Saved data entries:
────
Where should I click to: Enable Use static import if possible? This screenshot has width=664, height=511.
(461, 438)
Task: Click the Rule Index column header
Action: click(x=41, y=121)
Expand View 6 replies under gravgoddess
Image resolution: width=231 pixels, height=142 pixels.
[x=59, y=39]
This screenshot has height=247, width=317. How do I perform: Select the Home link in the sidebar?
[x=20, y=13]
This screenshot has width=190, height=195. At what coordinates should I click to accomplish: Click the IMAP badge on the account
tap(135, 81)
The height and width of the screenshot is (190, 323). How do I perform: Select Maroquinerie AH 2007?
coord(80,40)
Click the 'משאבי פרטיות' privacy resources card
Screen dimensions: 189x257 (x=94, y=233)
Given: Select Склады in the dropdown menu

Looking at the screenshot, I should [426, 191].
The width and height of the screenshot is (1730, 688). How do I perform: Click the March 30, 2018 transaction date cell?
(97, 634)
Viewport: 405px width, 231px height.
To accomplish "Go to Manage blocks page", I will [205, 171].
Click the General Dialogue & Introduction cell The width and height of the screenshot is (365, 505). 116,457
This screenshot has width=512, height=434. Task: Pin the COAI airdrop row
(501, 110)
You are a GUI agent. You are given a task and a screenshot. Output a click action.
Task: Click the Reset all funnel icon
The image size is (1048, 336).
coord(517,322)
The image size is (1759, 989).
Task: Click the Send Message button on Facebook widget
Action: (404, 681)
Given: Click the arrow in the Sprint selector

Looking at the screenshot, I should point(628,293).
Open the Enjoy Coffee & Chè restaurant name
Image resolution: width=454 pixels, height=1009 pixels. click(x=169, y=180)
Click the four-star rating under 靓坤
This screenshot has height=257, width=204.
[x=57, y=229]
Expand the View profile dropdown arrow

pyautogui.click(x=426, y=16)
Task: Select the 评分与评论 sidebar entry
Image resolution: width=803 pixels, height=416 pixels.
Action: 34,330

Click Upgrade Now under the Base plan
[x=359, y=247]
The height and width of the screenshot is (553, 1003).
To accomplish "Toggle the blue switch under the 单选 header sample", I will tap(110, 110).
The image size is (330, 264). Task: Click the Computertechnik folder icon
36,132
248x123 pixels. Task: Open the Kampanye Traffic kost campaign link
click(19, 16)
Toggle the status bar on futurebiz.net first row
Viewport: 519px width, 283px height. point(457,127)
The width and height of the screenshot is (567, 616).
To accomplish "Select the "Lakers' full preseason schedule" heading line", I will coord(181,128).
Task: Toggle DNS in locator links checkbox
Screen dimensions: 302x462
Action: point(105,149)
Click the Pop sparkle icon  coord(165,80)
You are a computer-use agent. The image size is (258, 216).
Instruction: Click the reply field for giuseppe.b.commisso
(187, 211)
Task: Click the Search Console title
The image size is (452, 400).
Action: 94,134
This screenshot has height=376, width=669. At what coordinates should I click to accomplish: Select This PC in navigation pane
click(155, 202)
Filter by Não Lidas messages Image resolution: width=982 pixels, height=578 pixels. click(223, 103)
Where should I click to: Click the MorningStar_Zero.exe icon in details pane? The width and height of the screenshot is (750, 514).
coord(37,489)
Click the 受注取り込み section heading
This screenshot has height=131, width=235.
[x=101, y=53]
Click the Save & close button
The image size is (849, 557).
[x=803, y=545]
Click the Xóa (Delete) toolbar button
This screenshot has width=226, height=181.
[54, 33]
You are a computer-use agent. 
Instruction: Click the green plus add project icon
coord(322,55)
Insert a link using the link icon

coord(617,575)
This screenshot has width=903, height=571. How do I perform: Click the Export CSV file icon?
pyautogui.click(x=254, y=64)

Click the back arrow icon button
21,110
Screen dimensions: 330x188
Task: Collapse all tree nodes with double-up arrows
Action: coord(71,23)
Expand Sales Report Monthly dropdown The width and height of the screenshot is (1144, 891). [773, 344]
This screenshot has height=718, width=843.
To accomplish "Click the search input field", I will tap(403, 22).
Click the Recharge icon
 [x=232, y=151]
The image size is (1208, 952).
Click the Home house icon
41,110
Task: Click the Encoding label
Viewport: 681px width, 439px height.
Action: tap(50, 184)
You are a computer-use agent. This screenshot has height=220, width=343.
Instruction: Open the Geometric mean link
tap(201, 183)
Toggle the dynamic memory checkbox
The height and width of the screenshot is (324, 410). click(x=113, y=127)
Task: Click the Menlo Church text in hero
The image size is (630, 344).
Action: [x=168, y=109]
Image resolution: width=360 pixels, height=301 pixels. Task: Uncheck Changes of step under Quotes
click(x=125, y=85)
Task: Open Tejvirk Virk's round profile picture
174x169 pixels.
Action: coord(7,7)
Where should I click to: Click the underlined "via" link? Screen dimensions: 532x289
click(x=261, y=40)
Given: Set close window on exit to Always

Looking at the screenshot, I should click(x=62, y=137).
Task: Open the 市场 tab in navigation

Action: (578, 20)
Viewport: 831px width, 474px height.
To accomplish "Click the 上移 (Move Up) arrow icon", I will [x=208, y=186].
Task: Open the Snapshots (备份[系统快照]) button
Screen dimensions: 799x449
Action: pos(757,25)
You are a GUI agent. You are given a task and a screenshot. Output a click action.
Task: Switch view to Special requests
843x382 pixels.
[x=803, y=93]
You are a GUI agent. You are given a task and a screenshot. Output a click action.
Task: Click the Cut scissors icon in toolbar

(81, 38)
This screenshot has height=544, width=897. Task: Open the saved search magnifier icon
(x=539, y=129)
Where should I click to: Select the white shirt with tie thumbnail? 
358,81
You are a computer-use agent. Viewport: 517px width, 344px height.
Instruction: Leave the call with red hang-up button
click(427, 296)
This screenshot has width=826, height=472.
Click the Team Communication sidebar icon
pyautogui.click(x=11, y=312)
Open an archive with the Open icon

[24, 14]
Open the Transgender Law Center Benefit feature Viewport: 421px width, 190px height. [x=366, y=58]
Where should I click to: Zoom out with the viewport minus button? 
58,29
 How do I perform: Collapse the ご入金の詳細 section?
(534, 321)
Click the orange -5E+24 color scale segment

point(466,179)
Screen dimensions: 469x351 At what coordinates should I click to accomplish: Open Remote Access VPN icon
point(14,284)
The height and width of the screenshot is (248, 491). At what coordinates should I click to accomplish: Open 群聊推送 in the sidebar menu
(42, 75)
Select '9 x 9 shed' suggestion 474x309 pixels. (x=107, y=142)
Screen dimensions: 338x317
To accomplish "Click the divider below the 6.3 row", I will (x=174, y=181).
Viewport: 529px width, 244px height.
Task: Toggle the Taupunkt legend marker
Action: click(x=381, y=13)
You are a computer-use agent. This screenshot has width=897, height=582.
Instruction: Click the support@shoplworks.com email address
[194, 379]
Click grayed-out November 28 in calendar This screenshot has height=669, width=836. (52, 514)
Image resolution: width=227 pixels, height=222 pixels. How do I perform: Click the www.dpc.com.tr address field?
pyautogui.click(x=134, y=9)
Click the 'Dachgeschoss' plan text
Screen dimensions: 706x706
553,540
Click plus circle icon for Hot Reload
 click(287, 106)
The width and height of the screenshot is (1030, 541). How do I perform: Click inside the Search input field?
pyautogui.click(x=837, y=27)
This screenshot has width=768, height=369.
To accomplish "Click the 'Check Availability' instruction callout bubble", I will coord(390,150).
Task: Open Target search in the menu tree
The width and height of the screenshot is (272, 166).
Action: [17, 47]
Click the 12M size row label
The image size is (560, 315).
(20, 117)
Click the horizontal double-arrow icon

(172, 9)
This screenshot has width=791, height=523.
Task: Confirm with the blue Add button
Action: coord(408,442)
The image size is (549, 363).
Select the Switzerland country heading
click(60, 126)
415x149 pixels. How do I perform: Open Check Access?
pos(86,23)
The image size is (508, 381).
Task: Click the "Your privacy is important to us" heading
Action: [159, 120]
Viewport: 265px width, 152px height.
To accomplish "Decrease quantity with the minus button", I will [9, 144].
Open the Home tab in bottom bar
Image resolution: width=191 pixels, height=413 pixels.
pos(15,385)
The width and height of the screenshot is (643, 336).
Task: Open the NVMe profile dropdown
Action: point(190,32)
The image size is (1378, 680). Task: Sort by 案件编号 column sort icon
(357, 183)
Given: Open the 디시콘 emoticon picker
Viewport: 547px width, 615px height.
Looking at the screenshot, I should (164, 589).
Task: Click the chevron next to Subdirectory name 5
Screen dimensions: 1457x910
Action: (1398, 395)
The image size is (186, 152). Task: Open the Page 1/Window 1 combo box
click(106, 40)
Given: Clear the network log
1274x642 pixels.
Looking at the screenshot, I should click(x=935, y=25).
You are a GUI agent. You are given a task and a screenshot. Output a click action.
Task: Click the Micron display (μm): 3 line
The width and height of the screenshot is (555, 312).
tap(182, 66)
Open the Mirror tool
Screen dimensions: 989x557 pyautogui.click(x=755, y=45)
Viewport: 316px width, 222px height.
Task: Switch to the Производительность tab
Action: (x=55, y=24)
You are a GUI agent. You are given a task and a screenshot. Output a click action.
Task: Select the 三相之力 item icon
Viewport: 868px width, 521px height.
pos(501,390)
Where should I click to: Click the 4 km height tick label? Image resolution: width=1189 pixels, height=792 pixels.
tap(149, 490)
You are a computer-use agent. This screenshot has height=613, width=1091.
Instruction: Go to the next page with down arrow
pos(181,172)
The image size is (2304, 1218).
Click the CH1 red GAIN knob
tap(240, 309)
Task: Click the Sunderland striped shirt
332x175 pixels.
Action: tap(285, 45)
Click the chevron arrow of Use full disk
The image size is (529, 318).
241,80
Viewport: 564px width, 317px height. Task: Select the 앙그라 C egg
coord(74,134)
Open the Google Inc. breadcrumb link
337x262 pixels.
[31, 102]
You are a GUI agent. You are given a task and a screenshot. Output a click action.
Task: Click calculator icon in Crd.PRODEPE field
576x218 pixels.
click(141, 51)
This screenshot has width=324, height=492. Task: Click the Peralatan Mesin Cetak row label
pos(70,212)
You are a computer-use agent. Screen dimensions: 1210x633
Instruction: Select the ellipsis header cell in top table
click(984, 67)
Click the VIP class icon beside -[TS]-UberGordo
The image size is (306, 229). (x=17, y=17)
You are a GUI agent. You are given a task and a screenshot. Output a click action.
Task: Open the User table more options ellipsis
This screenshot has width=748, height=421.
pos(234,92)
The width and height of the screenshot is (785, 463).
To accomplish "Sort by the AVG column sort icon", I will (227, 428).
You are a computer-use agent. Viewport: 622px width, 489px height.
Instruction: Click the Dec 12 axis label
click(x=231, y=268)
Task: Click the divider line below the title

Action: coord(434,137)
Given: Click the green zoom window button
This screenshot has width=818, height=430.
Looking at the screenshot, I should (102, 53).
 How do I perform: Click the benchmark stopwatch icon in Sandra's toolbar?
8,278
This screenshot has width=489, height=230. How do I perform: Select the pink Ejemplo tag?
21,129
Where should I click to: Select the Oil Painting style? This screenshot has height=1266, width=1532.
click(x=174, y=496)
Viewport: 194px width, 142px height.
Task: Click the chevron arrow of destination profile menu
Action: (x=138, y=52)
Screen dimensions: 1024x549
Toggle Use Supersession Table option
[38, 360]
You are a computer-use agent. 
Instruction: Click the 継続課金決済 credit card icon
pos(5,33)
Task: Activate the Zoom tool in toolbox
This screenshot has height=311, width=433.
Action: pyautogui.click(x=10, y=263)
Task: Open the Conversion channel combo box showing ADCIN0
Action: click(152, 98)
────
What needs to be done —
Go through the records above and return each line in which the word "text" occurs.

Task response —
Task: Click the Menlo Church text in hero
Click the 'Dachgeschoss' plan text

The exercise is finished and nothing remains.